**DIRECTIONS**
The response must consist of all the records, retyped exactly.

**Stored data**
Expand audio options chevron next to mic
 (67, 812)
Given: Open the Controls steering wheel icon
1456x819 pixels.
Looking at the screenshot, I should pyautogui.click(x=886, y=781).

**RESPONSE**
Expand audio options chevron next to mic
 (67, 812)
Given: Open the Controls steering wheel icon
1456x819 pixels.
Looking at the screenshot, I should pyautogui.click(x=886, y=781).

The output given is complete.